The district must follow a state-mandated procedure for how those dollars are accounted for and stored, Treasurer Mandy Hildebrand and Superintendent Charles Thiel said.
District voters approved a 7.15-mill, 28-year property tax levy to fund a portion of the $68 million building project; the state is paying 61 percent of the cost. The project will build a pre-kindergarten to grade eight school building and knock down and reconstruct the existing high school.
Hildebrand said the $31.35 million bond funds from the March 2015 bond sale are in a money market account at Fifth Third Bank. A second account holds the tax money voters pay twice a year, which is used to pay on the principal and interest of the bond borrowing. The first collection of property taxes occurred in January 2015.
Both accounts earn interest. The district could transfer the interest earned from the accounts the general fund, but Urbana officials chose not to do so.
“We want to protect the budget of the project,” Thiel said. “With the delay with the pre-kindergarten to grade eight building, we do not know what it will cost now.”

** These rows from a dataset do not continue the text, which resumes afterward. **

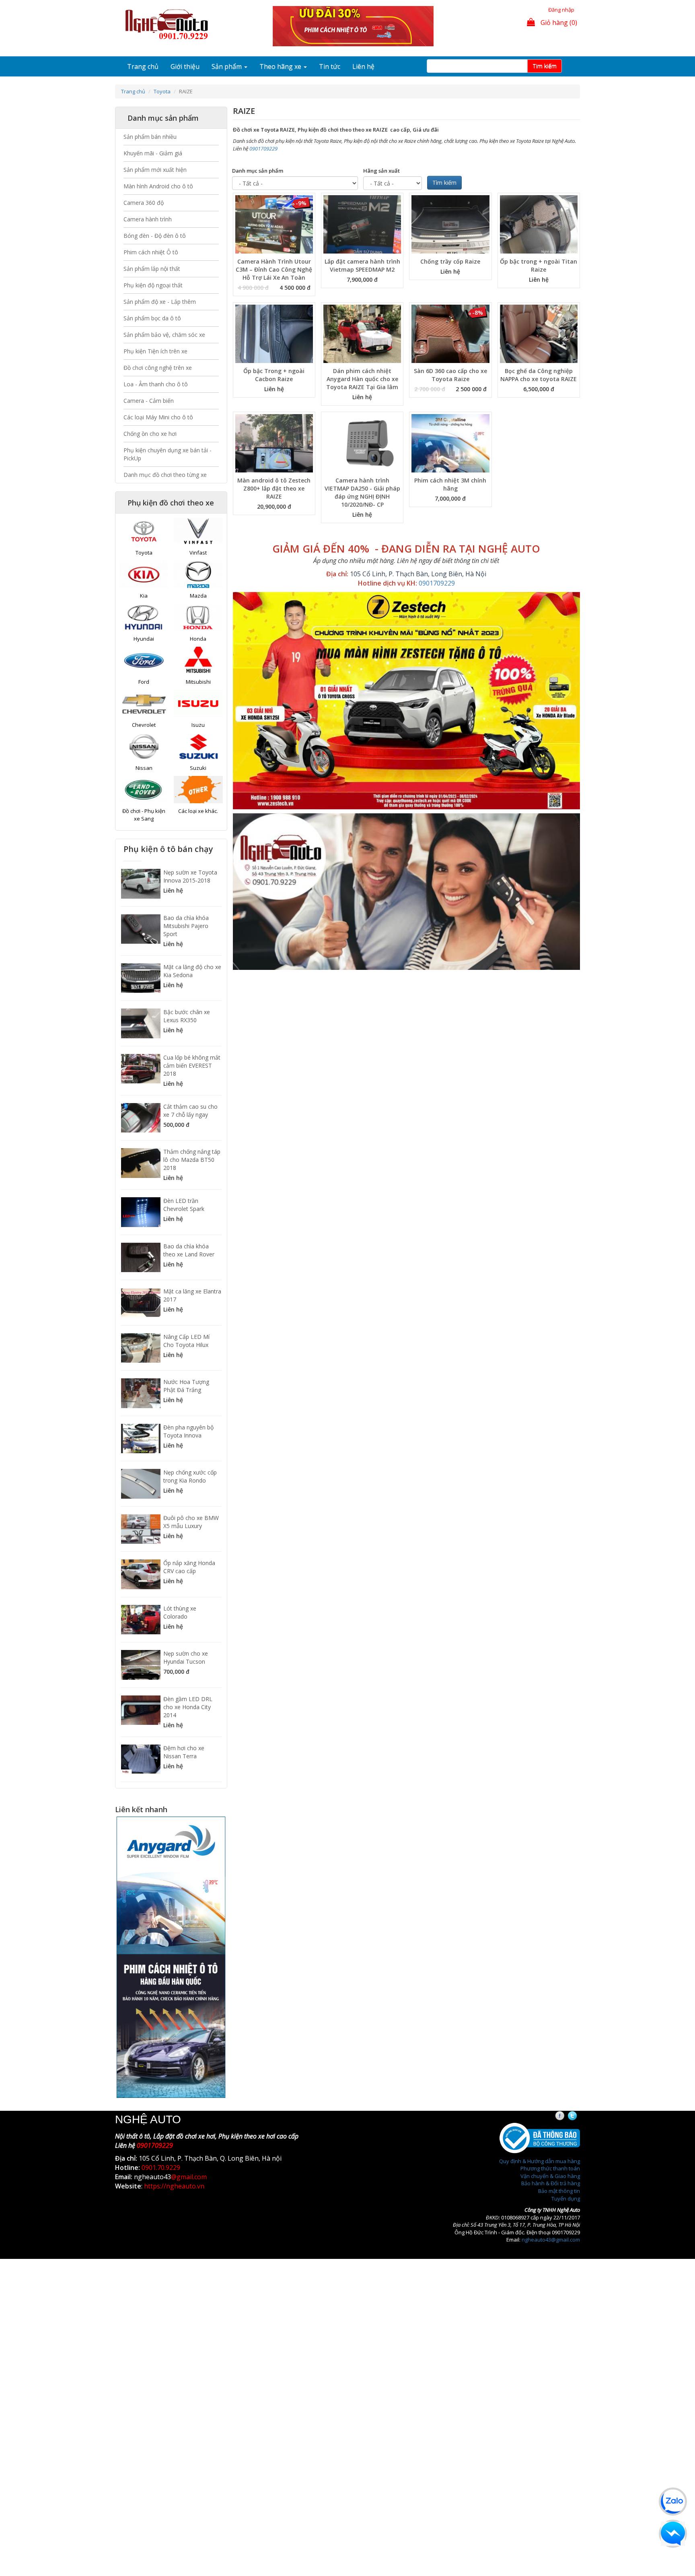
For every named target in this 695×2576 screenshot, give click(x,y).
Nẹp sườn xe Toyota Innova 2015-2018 (190, 876)
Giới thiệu (185, 66)
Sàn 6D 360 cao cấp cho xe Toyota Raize (450, 375)
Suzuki (198, 767)
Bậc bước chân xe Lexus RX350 (186, 1016)
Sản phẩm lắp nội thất (151, 268)
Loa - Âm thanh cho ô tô (155, 384)
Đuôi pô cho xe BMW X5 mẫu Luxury (191, 1522)
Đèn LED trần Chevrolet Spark (183, 1205)
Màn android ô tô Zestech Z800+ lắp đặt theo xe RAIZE (273, 488)
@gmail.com (189, 2176)
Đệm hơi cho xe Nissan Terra (183, 1752)
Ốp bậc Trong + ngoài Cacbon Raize (273, 375)
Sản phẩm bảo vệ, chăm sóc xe (164, 334)
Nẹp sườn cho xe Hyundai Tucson (185, 1657)
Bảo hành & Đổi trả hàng (550, 2183)
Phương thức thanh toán (550, 2168)
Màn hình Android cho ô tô (158, 186)
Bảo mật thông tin (559, 2190)
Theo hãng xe (281, 66)
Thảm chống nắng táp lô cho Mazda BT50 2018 (191, 1159)
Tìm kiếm (444, 182)
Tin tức (329, 66)
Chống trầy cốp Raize (450, 261)
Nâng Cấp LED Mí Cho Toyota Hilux (186, 1341)
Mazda (198, 595)
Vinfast (198, 552)
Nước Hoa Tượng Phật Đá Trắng (186, 1386)
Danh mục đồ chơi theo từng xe (165, 474)
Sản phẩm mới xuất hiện (155, 169)
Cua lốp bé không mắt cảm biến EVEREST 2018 (191, 1065)
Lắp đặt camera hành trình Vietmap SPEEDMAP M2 (362, 265)
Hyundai (144, 638)
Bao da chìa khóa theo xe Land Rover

District officials planned to build the elementary/middle school building on land the school district owns off Community Drive next to the Champaign Family YMCA. The property is next door to the city of Urbana’s former landfill, which is leaking methane gas. The Ohio Environmental Protection Agency needs to determine how much gas is leaking, and if it is traveling to the school site.
The district is now considering building the high school first, but the delay with the elementary/middle school has put construction at least six months behind, Thiel said. Construction costs go up over time, so he is hoping the interest in the bond account will help cover that additional cost.
A second account holding the property tax dollars paid by district residents also collects interest, and Hildebrand said the school board wants to keep that interest in there to meet the required bond payments.
“When it comes time to make a payment (on the bonds), we pay out of that fund,” she said. “We have to be able to make that debt service payment.”
Hildebrand added the county auditor can adjust the millage rate each year depending on how the local property taxes are coming in. As long as they are stable, the millage rate could be adjusted down, and still bring in what is needed to make those payments. But if the local property tax base got hit by a bad year, that millage rate could be increased, and those earned interest dollars would be a good thing to have ready at that point.
Debt service is paid twice a year, Hildebrand added.
As of February, the district has earned $7,951.25 in interest from the bond account, Hildebrand said. Interest earned in the local tax collection fund as of February was $1,697.84. The interest in both is being credited to either the construction account funds or the bond repayment account, Hildebrand said.
The dollars in both accounts do not show up on the district’s five-year financial forecast. That forecast only includes operating funds and levies. Documents indicating balances for both the bond account and the property tax repayment account are public record, and members of the public can request copies of those documents.